An Expedition Update From the Field
We arrived safely in Yangon yesterday at 11:30 am and were greeted by Naing Thang who is to be our guide for our stay in the area the next couple of days. He immediately hailed a taxi and took us to check into our hotel which was chosen by our guide because it is owned by an honest man who lived for three years in Toronto. He was very hospitable and would not allow us to carry our bagsanywhere without assistance. Our guide then took us to a bank to exchange our currency. It was very different from any bank you would see in the US. The cash was being counted in a main room behind the desk and tied into bundles which where then tied into bigger bales.
Our next mission was to get a SIM card to communicate with friends and family back home when we are without internet. We walked probably half a mile down the crowded streets and into four shops before we found one that would offer a reasonable price to westerners.
One of the things that struck me most about the streets was the total chaos that reigned. Every type of vehicle imaginable could be found all fighting for their place. The lane markings are regarded more like suggestions than laws and the same goes for traffic lights. The first time our driver completely ignored a red light I almost had a heart attack, but by the tenth time it became just another part of the chaos. I personally prefer this driving style in some ways to the western style because you get from point A to point B so much more quickly, and a traffic jam doesn't mean that traffic slows... just more car horns. Just kidding on that point Mom.

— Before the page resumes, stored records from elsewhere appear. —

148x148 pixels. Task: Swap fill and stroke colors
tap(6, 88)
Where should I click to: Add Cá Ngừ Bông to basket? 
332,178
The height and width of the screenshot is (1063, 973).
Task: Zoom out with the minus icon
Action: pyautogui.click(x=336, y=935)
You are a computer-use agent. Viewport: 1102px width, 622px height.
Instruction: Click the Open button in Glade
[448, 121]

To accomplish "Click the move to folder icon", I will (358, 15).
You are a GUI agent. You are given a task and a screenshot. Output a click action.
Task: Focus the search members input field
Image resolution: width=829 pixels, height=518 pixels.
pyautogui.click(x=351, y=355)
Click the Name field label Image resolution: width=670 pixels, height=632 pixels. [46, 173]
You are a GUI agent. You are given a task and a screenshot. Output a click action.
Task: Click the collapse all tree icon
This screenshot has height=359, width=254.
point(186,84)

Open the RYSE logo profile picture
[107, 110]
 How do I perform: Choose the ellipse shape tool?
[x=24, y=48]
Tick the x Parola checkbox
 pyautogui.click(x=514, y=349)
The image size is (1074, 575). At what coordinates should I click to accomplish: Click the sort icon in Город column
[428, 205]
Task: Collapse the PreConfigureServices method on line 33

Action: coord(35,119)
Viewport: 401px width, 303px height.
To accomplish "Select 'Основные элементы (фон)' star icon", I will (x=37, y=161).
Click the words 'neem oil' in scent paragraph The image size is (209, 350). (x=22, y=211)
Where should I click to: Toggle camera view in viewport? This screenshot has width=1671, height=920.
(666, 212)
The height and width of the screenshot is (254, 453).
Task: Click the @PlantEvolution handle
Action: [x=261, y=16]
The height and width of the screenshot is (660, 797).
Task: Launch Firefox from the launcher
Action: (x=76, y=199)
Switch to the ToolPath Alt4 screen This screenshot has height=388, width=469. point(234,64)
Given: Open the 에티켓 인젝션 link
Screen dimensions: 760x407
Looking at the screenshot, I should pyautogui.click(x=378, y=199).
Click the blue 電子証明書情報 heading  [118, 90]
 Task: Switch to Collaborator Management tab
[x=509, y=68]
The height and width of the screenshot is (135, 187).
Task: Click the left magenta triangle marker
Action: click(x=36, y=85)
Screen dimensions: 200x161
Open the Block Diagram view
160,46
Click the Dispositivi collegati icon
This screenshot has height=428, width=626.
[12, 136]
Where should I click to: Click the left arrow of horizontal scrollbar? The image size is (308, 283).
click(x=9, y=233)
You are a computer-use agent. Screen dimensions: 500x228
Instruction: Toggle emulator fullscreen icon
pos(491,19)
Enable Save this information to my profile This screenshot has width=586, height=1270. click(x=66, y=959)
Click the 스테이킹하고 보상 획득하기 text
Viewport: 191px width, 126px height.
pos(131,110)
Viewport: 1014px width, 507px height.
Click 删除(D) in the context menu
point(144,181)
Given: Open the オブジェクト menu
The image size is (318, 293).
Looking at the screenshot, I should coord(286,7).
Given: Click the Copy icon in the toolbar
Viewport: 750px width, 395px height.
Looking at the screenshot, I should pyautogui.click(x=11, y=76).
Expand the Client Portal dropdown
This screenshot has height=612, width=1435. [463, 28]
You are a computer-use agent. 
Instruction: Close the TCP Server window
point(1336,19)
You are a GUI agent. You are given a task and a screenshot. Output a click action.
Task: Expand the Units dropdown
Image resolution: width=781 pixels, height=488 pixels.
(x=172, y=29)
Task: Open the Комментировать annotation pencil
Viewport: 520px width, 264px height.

Our next stop was the Shwedagon Pagoda,which is a massive stupa towering 368 feet and coated in 60 tons of pure gold. It is also surrounded by dozens of gold plated statues of various sizes and incredibly ornate buildings with gold plated sides. We plan to return here in two days to get a tour and hopefully some video footage. Please pray for our safety as we travel today and that we would be able to take video and pictures as planned.